# EXERCISE INSTRUCTIONS
Search the records for the word "panel" and report each line that has it.

START DATA LISTING

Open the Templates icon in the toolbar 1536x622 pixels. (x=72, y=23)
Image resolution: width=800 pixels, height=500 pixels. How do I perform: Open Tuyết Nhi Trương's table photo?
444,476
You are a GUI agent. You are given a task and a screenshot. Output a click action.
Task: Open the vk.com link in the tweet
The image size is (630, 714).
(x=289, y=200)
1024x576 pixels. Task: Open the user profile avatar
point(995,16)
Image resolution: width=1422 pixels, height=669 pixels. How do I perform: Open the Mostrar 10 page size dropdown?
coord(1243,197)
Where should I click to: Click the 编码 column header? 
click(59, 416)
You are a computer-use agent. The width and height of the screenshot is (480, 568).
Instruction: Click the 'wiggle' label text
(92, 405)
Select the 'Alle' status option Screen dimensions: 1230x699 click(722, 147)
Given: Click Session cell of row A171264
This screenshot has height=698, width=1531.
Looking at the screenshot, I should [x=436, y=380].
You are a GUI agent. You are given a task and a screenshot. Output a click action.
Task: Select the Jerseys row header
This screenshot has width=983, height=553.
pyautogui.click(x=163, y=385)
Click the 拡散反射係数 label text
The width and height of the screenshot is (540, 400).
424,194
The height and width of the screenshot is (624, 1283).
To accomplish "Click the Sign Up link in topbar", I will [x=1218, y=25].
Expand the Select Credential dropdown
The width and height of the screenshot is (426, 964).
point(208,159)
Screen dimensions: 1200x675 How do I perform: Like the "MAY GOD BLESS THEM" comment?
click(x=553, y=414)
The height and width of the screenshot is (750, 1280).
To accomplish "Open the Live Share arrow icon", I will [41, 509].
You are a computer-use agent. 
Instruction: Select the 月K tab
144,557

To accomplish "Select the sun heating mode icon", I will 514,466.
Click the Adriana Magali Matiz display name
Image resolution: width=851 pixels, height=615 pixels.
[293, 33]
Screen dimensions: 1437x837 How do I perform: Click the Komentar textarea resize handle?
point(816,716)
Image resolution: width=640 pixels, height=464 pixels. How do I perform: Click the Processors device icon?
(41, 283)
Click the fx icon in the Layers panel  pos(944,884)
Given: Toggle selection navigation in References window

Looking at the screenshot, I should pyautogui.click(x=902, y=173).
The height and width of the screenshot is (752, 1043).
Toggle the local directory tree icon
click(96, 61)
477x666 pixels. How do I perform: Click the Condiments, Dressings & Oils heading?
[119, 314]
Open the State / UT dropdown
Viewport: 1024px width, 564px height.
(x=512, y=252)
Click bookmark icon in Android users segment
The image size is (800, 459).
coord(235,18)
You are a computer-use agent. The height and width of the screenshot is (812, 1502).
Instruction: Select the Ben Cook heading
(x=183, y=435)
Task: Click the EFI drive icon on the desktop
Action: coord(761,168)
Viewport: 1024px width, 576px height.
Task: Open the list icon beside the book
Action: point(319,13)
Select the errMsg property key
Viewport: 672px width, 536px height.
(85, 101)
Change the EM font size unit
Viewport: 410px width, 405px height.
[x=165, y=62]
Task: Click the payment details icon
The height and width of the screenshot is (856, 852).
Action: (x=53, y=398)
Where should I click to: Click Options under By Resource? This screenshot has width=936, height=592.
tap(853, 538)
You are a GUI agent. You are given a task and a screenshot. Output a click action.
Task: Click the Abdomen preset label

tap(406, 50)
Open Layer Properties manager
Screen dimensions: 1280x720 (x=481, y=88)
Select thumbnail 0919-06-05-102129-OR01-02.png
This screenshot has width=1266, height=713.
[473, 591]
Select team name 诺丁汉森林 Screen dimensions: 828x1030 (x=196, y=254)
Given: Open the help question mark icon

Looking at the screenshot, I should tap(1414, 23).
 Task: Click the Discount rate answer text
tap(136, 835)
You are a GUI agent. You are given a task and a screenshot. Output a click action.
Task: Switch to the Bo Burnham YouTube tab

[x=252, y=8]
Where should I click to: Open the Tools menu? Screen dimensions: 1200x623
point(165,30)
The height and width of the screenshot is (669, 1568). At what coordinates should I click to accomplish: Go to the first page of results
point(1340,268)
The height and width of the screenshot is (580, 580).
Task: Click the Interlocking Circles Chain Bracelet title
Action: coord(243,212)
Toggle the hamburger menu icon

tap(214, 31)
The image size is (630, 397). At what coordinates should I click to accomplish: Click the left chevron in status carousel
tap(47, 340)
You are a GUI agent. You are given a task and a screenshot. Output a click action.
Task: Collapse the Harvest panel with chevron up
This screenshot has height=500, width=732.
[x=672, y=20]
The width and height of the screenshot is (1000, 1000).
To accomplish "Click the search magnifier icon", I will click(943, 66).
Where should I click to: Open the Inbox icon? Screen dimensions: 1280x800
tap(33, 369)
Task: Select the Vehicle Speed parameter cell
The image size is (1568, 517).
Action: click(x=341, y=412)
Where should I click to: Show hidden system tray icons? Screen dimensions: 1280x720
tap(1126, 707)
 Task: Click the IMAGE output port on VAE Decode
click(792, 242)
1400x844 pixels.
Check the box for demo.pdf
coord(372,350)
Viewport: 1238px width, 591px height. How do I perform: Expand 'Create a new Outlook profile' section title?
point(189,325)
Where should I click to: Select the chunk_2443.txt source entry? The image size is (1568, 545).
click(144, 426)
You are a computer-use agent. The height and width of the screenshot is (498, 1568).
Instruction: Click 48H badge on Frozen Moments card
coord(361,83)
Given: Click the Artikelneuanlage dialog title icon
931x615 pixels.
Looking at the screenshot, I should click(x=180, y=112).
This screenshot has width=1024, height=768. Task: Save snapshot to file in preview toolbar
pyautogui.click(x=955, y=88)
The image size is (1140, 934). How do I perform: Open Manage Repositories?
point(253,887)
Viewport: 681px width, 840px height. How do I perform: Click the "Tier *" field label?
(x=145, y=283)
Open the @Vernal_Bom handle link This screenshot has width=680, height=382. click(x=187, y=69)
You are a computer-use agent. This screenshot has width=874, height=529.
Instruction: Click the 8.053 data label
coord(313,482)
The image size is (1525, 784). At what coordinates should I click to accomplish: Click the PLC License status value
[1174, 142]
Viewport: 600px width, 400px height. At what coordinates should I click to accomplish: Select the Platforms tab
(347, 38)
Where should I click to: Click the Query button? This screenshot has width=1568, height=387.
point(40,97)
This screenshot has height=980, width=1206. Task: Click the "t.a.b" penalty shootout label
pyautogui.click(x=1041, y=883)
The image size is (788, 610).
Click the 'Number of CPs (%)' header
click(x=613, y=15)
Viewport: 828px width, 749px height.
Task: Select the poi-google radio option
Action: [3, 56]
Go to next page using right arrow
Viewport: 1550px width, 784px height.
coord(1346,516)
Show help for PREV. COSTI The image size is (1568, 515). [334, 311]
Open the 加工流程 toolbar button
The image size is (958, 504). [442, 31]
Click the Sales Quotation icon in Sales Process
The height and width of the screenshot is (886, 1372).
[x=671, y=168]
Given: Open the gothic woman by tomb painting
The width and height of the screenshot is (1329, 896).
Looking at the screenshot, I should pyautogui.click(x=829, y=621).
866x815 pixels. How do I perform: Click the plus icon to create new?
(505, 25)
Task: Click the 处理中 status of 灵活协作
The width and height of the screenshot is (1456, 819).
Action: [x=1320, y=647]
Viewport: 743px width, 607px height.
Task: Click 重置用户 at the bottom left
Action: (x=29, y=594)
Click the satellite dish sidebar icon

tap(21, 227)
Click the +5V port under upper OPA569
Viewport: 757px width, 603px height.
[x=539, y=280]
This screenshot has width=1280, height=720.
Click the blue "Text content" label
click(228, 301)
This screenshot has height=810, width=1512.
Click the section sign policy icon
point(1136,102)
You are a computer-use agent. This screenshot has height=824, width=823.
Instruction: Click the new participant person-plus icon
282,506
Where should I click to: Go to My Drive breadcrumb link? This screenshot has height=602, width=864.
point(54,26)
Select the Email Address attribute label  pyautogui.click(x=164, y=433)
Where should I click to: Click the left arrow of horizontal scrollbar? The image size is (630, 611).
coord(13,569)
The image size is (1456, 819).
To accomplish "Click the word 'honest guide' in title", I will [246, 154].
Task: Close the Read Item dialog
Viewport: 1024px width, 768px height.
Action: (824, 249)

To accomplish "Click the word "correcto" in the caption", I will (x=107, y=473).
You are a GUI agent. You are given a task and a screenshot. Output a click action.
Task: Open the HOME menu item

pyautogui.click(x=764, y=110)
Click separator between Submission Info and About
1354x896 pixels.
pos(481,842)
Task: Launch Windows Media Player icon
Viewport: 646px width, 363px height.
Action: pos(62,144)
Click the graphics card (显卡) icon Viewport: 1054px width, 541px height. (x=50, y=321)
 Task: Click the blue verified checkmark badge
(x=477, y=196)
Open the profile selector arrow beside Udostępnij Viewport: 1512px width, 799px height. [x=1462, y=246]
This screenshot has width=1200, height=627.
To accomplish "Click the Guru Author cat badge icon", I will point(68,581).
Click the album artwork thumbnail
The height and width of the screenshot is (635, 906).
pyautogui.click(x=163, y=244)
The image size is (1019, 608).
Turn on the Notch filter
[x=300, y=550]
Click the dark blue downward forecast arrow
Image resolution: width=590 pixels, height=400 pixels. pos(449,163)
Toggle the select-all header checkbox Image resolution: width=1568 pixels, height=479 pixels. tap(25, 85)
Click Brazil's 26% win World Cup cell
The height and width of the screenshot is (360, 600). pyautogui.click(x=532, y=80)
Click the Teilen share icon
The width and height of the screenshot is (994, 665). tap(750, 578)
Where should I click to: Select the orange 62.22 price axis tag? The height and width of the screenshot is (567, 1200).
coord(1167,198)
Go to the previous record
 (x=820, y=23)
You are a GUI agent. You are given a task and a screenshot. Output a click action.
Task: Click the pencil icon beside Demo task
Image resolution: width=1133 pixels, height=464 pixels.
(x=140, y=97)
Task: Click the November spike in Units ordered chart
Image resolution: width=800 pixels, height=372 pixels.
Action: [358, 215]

END DATA LISTING

# TASK ANSWER
Click the fx icon in the Layers panel  pos(944,884)
Task: Collapse the Harvest panel with chevron up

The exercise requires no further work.